We use rock salt (grit) to treat the roads, pedestrian areas and stock grit bins. This page provides information on how grit works and how it keeps our roads safe.

Why is salt used on roads and pedestrian areas?

Treatment of roads and pedestrian areas with salt is carried out to prevent frost and ice forming and reduce the build up of snow to help provide a safe passage on the highest priority roads and pedestrian areas. During prolonged snow fall there will be a build up but the passage of traffic can aid the break down of the snow covering on our priority roads. On residential roads it is common for the snow to take a considerably longer time to break down and melt.

How does salt prevent frost and ice forming?

Frost and ice form when water freezes. Salt spread on roads and pedestrian areas mixes with any moisture and creates a saline solution. Saline solutions freeze at a lower temperature than water, so frost and ice doesn't form on the road, even though the temperature is below freezing for water. It's for exactly the same reason why salty sea water freezes at a lower temperature than fresh water. The actual freezing point of a saline solution depends on the salinity (strength) of the saline solution.

The applicable amount of salt is spread on the roads to ensure, as far as possible, that the salinity of any moisture on the roads is sufficient enough to prevent the formation of frost and ice.

At temperatures below minus 6 degrees the effectiveness of the salt is reduced.

Will salt melt snow?

No. Salt doesn't directly melt snow as it firstly has to mix with the snow to form a saline solution and lower the melting point. If snow is predicted, salt is spread in advance so when the first snow falls it can start to mix with salt to create a saline solution which can reduce the build up (accumulation) of snow and prevent the formation of ice.

However in prolonged periods of snowfall the snow can fall at a rate faster than the salt can mix with the snow which means the snow may accumulate. Accumulated snow will have to be ploughed away from the roads or cleared in the pedestrian areas, but this is made much easier by salt spread in advance of the snowfall as the salt already applied reduces the likelihood of the snow freezing on the surface.

Placing salt on top of snow which has already fallen has limited benefits.

When is the best time to spread salt?

This depends on a variety of factors. When we know with certainly from the weather forecast the roads will require gritting treatment, where possible we carry out the gritting treatment in the evening at approximately 6.30pm and / or in the morning prior to commuting traffic building up on our roads. Gritting at this time ensures the best performance of the grit. Spreading salt at these times also means the roads are treated in advance of peak traffic flows, before the times where frost and ice will form, and when there will be enough traffic on the roads to help the salt mix with the moisture to form a saline solution.

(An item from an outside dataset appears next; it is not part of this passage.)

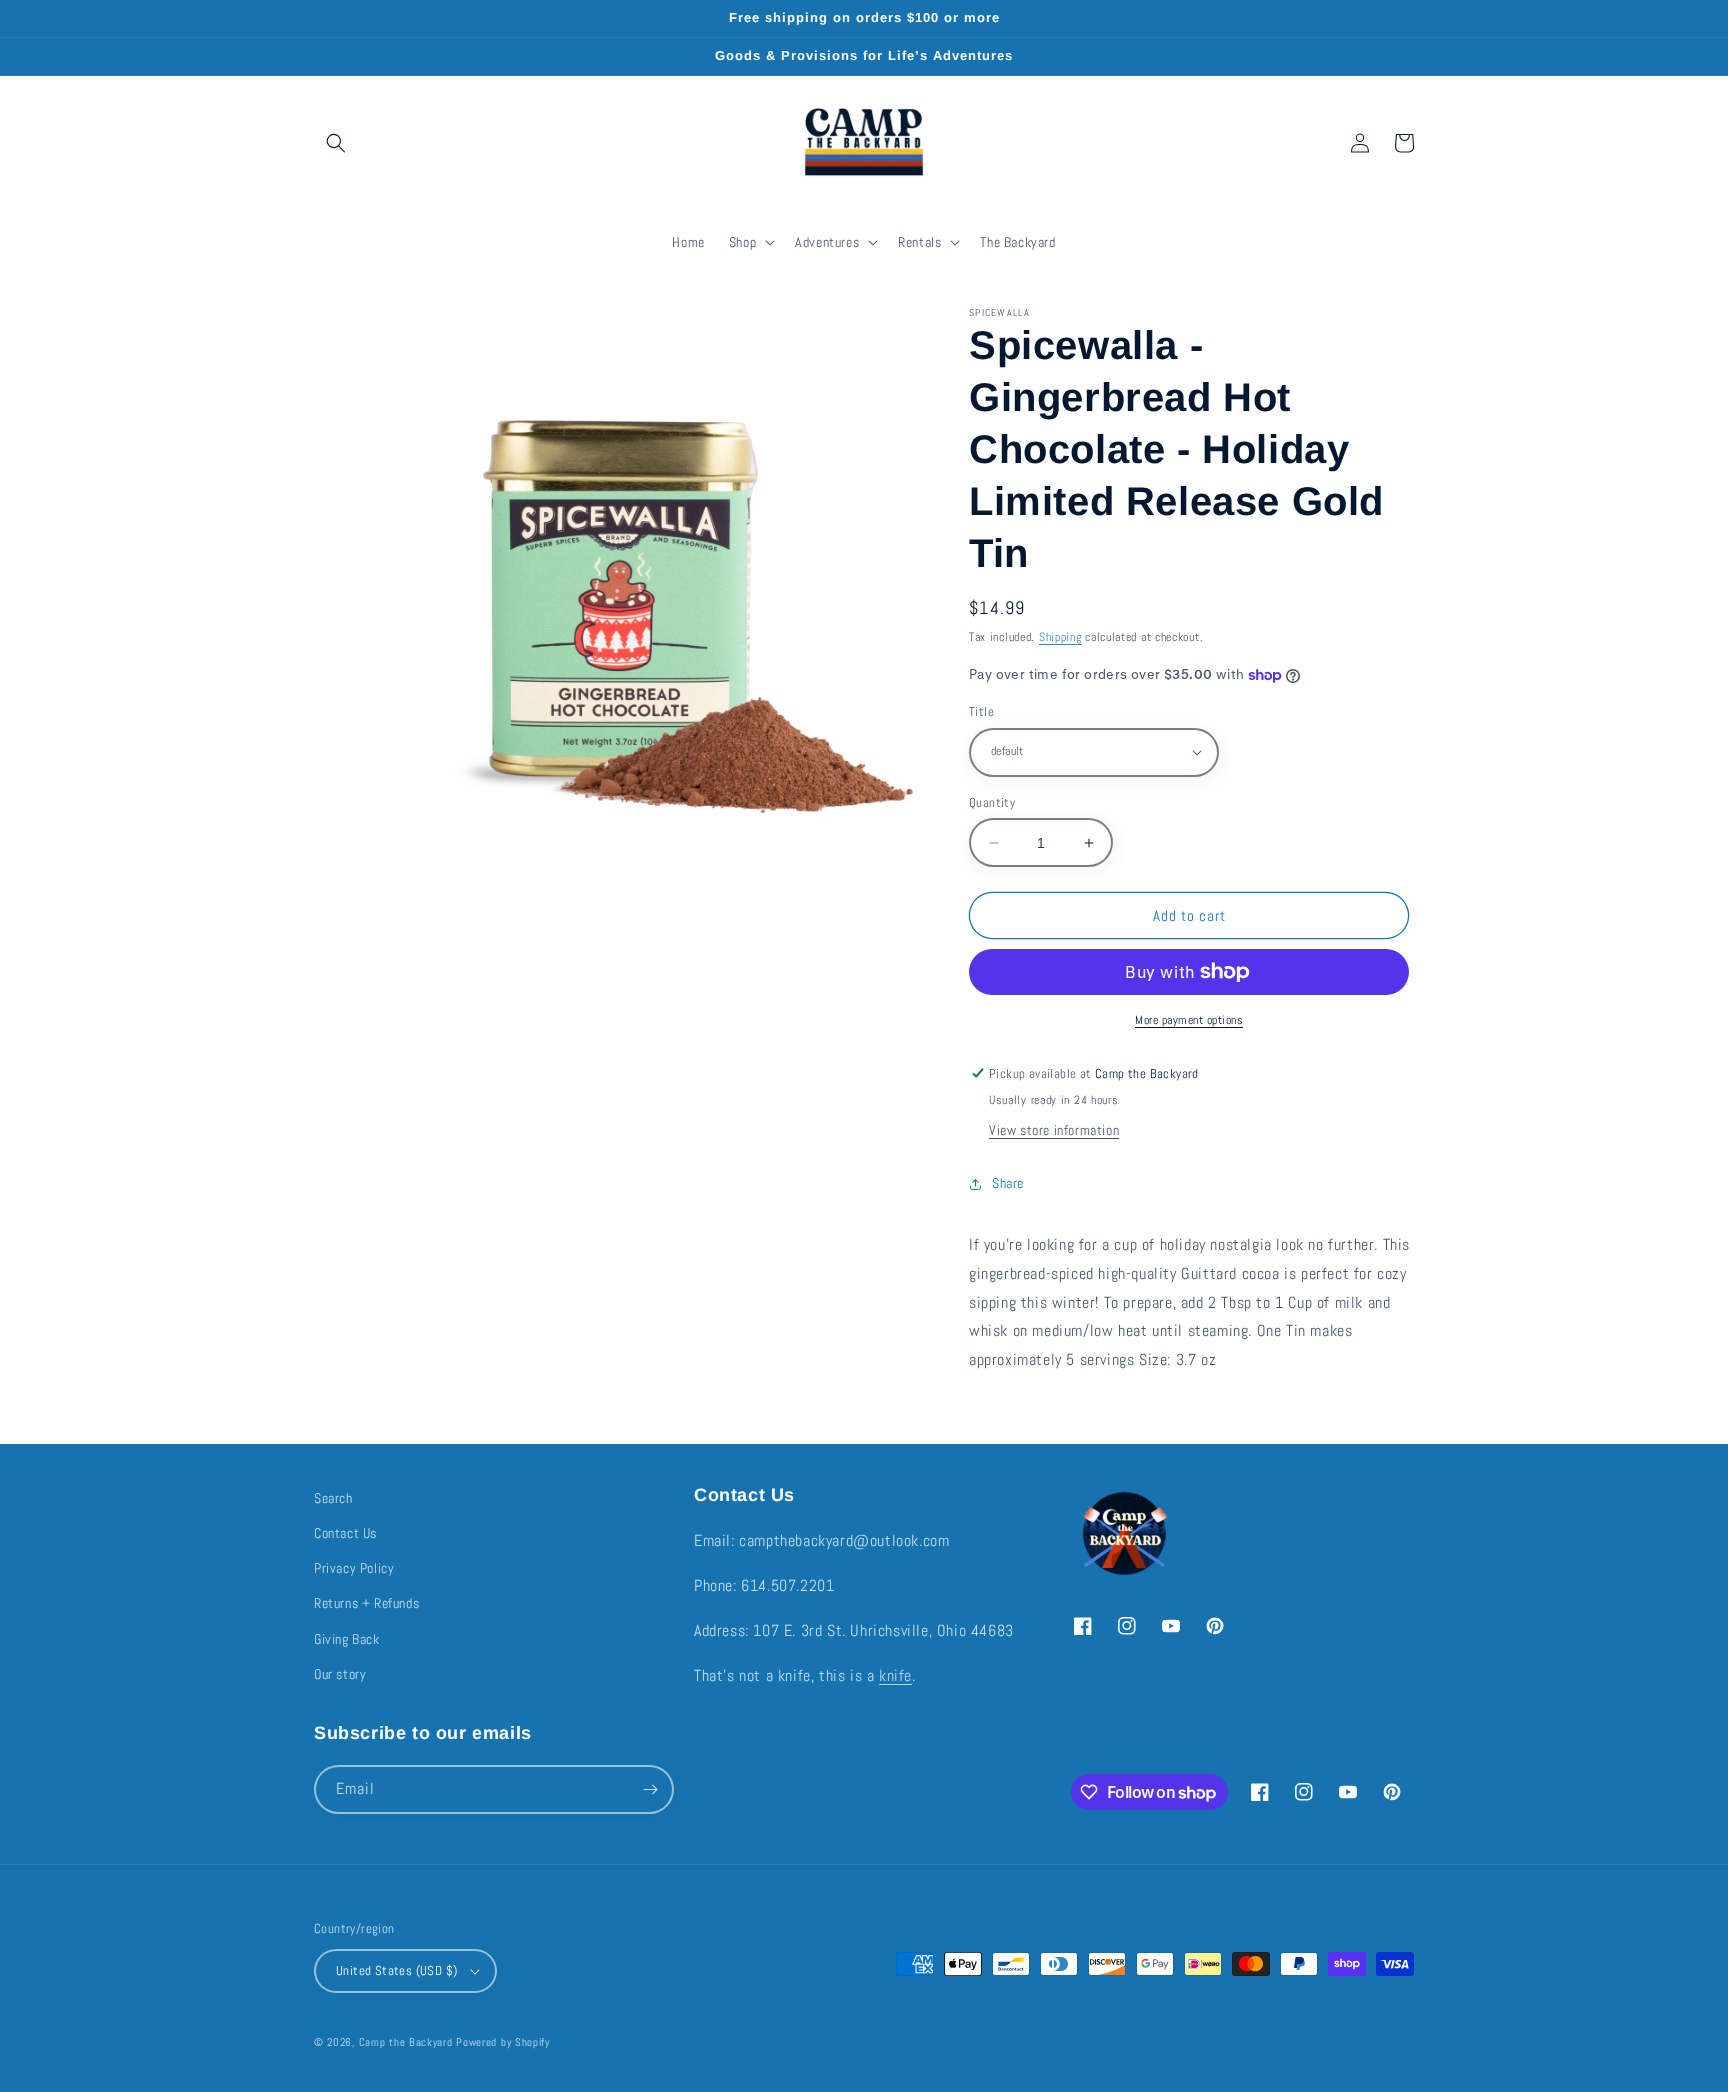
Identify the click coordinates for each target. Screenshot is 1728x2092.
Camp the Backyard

Where the weather forecast cannot confirm with certainty that a treatment will be needed, we will continuously monitor the weather data and order a grit treatment only if it is needed. If the time of salt spreading coincides with the rush hours, the gritters can be severely delayed and get stuck in traffic, so we always try to avoid gritting during rush hours wherever possible. Difficulties can arise when rain is forecast to continue right up to the time of freezing or when the rain is forecast to turn to snow. In these circumstances the gritters must wait until the rain has stopped or the salt will be washed away.

What is rock salt?

The salt we use on the roads and pedestrian areas is rock salt. Rock salt is more than 90% pure Sodium Chloride (salt) with the remaining insolubles consisting mainly of Keuper Marl which helps to protect the salt quality. Marl also helps improve friction when salt is used as a highway de-icer.

How long can rock salt be stored for?

If rock salt is kept dry it can last for a long time. It is also more effective if it is kept dry before it is spread. If it's exposed to water it will dissolve and will be washed away, meaning the salt concentration is less when it is spread so it is less effective. Rock salt will also bind together when it gets wet so has to be broken up before it can be used. However, there are often clumps left, which means the rock salt won't spread as evenly and will be less effective as a result.

We cover our salt stocks to ensure it is well preserved and in the best condition for gritting. This is why we always ask for all salt bin lids to be kept closed to prevent the salt quality from deteriorating.

Where does the Council get its rock salt from?

Our salt supplier is Irish Salt Sales Ltd.- the operators of one of the UK's biggest rock salt mine at County Antrim, Northern Ireland. They salt all year round, which allows us to build our stock levels through the summer and autumn. We store just under 5000 tonnes which ensures sufficient stock to provide the service through an average winter. Our stock levels are maintained in accordance with National resilience requirements.

Facts about salt and treatments

  • Road surface temperature and whether the road is wet or dry determines what grit treatment is needed - not the air temperature. Even on cold days the roads may have retained enough heat for treatments not to be necessary
  • Over 4000 tonne of salt is spread on our roads each year. The majority is spread onto our priority road network which can account for upwards of 67% of the overall road network. All our remaining roads are treated when required during prolonged severe weather 
  • Salting West Dunbartonshire Council's roads and footways costs on average £730,000 each of the past 5 winters
  • Dependent solely on the weather, winter service expenditure can vary vastly, making control of budgets very difficult.